▶ _OBJECTIVE_
Copy each of the following records word for word.

▶ _LISTED ENTRIES_
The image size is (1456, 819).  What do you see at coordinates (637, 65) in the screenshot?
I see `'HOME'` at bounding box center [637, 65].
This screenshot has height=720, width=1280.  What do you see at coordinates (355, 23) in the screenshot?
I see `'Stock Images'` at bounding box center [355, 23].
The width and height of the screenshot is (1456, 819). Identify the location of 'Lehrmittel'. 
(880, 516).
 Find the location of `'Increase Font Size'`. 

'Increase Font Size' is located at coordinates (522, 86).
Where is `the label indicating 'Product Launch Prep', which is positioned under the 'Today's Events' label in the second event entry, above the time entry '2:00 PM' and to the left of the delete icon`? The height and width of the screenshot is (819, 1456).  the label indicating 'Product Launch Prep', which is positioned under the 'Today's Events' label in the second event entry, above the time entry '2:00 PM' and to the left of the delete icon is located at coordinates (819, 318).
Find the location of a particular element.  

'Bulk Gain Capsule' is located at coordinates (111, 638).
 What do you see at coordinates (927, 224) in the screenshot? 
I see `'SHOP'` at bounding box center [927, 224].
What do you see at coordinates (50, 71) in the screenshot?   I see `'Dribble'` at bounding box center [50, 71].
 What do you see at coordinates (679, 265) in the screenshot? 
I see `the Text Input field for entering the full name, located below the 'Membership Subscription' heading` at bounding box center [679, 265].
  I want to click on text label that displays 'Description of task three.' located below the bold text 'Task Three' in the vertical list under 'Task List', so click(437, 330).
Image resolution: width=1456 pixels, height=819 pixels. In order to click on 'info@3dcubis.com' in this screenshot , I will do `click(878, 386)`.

▶ _EXERCISE RESPONSE_
The image size is (1456, 819).  What do you see at coordinates (637, 65) in the screenshot?
I see `'HOME'` at bounding box center [637, 65].
This screenshot has height=720, width=1280.  What do you see at coordinates (355, 23) in the screenshot?
I see `'Stock Images'` at bounding box center [355, 23].
The width and height of the screenshot is (1456, 819). Identify the location of 'Lehrmittel'. 
(880, 516).
 Find the location of `'Increase Font Size'`. 

'Increase Font Size' is located at coordinates (522, 86).
Where is `the label indicating 'Product Launch Prep', which is positioned under the 'Today's Events' label in the second event entry, above the time entry '2:00 PM' and to the left of the delete icon`? The height and width of the screenshot is (819, 1456).  the label indicating 'Product Launch Prep', which is positioned under the 'Today's Events' label in the second event entry, above the time entry '2:00 PM' and to the left of the delete icon is located at coordinates (819, 318).
Find the location of a particular element.  

'Bulk Gain Capsule' is located at coordinates (111, 638).
 What do you see at coordinates (927, 224) in the screenshot? 
I see `'SHOP'` at bounding box center [927, 224].
What do you see at coordinates (50, 71) in the screenshot?   I see `'Dribble'` at bounding box center [50, 71].
 What do you see at coordinates (679, 265) in the screenshot? 
I see `the Text Input field for entering the full name, located below the 'Membership Subscription' heading` at bounding box center [679, 265].
  I want to click on text label that displays 'Description of task three.' located below the bold text 'Task Three' in the vertical list under 'Task List', so click(437, 330).
Image resolution: width=1456 pixels, height=819 pixels. In order to click on 'info@3dcubis.com' in this screenshot , I will do `click(878, 386)`.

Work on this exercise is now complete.